Tasty and adaptable recipe. I didn't have snow peas on hand, so I used about 1# of broccoli, which prompted me to double the peanut butter, soy sauce, and vinegar. (I wanted more flavor components for the excess volume of broccoli and since I was adding tofu.) This worked out really well.
Not even Jacques Pepin could prepare this in 10 minutes! What constitutes a “bunch of scallions”?
Used 12 oz noodles. One and half everything else. Portion still small for four. Added 2 medium carrots on the mandolin. Overall delish. Cook noodles while prepping rest because they can be cooled until using.
I wove my process around this recipe, changing ingredients as necessary. I cooked boneless chicken breast pieces in the wok, steamed the snow peas briefly, added slivered carrots, sweet potato and red onion (no scallions) used wild cilantro (we call it 'coyote' in Costa Rica), soba noodles and thanks to comments here, punched up the sauce with extra peanut butter and hot sesame sauce. My proportions were approximate but the dinner was a winner. Absolutely fabulous and the sauce was the reason!

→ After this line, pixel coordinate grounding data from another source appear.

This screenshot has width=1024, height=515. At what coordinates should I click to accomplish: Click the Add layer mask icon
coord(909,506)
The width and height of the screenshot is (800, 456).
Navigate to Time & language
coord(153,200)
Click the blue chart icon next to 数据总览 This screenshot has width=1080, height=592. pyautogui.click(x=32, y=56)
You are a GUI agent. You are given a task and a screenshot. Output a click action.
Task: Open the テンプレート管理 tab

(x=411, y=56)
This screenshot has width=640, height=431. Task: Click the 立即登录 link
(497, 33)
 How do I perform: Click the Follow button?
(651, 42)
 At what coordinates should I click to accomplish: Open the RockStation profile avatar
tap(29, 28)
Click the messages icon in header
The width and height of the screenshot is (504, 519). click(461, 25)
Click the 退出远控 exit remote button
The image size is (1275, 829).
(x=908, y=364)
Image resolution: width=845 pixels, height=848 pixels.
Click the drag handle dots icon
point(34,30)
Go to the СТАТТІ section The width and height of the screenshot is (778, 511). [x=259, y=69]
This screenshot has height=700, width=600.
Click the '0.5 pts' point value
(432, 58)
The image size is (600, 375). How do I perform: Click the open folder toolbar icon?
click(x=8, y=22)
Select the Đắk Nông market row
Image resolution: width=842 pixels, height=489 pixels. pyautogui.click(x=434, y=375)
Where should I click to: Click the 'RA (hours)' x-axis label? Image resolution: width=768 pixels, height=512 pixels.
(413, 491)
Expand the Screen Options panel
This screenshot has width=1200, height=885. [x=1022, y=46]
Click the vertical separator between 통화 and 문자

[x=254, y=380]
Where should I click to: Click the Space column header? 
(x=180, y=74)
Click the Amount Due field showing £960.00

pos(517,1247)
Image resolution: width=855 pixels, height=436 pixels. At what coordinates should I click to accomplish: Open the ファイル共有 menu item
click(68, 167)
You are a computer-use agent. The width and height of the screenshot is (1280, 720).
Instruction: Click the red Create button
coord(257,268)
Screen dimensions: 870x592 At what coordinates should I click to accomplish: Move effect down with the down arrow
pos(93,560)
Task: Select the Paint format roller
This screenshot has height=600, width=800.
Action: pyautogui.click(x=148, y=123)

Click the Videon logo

11-8-22 a take on this. Pyeong Kim in residence. Big hit. Buckwheat soba noodles. Dried mushrooms, baby bok choy, wood ears, Napa, sweet reds-like the way they look!-doubled the sauce. Put bit of roasted sesame on the noodles after they were chilled in ice bath. Tried using Nasoya silken tofu, heating in micro before placing on top of noodles..seemed to change its taste. Lots of water leached out. Try edamame some time.